- _Task description_
What is needed is an exact copy of every line from the one containing "Select the Conductivity sensor tile" through the end of the entries; please set it down without any pictures.

- _The data_
[Start of section]

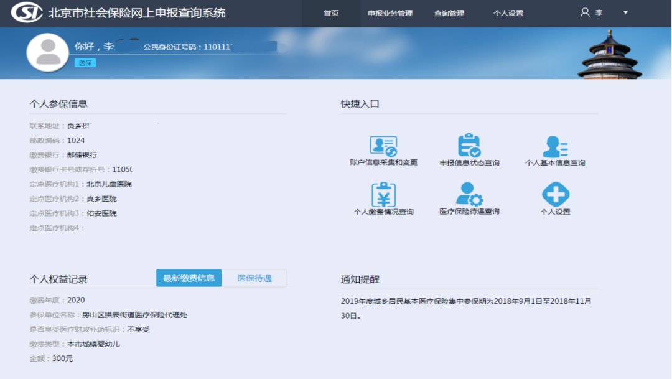The height and width of the screenshot is (379, 672).
Task: Switch to the 医保待遇 tab
Action: (x=254, y=278)
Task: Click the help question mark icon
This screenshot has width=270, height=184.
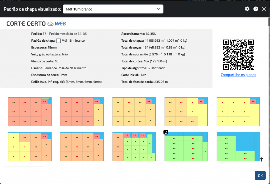Action: 255,9
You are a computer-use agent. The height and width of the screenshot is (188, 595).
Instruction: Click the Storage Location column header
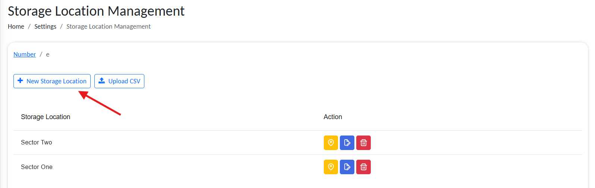(x=46, y=117)
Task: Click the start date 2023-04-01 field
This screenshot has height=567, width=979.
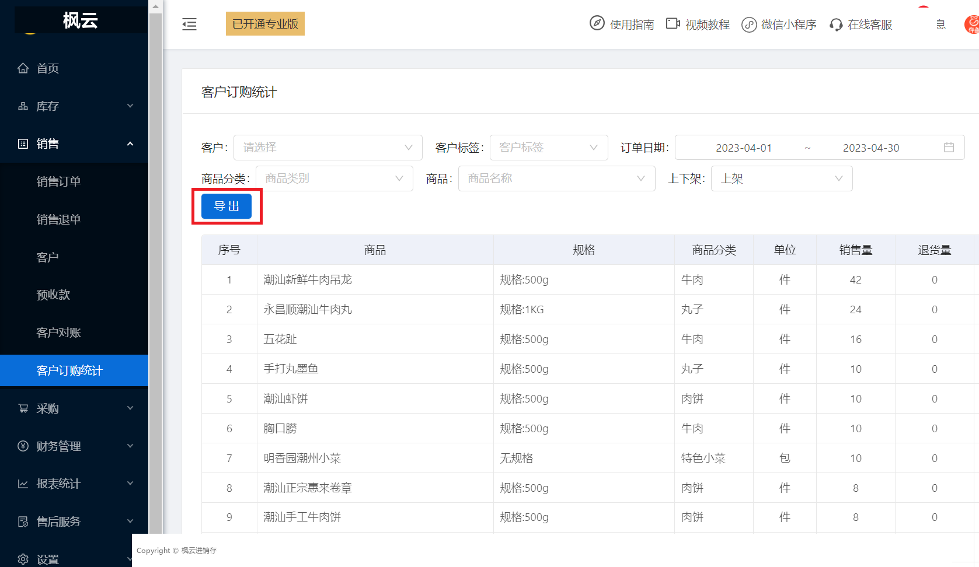Action: [744, 148]
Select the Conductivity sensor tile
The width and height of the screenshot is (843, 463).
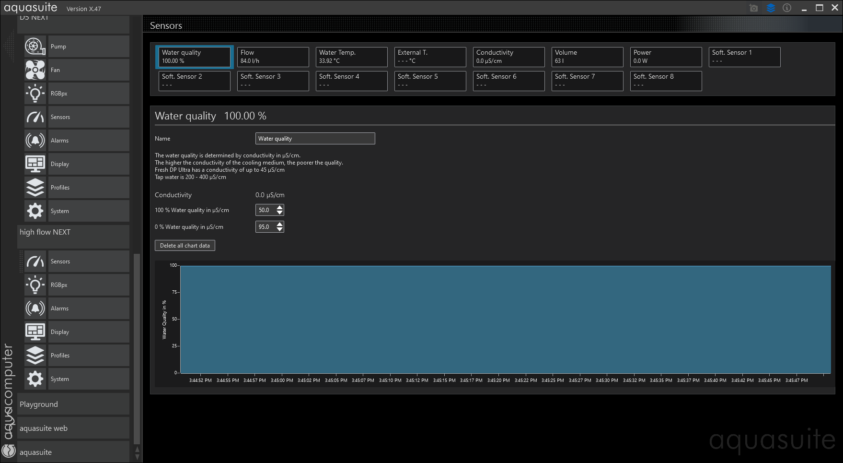point(508,57)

[End of section]

- _Exercise answer_
Select the Conductivity sensor tile
The width and height of the screenshot is (843, 463).
point(508,57)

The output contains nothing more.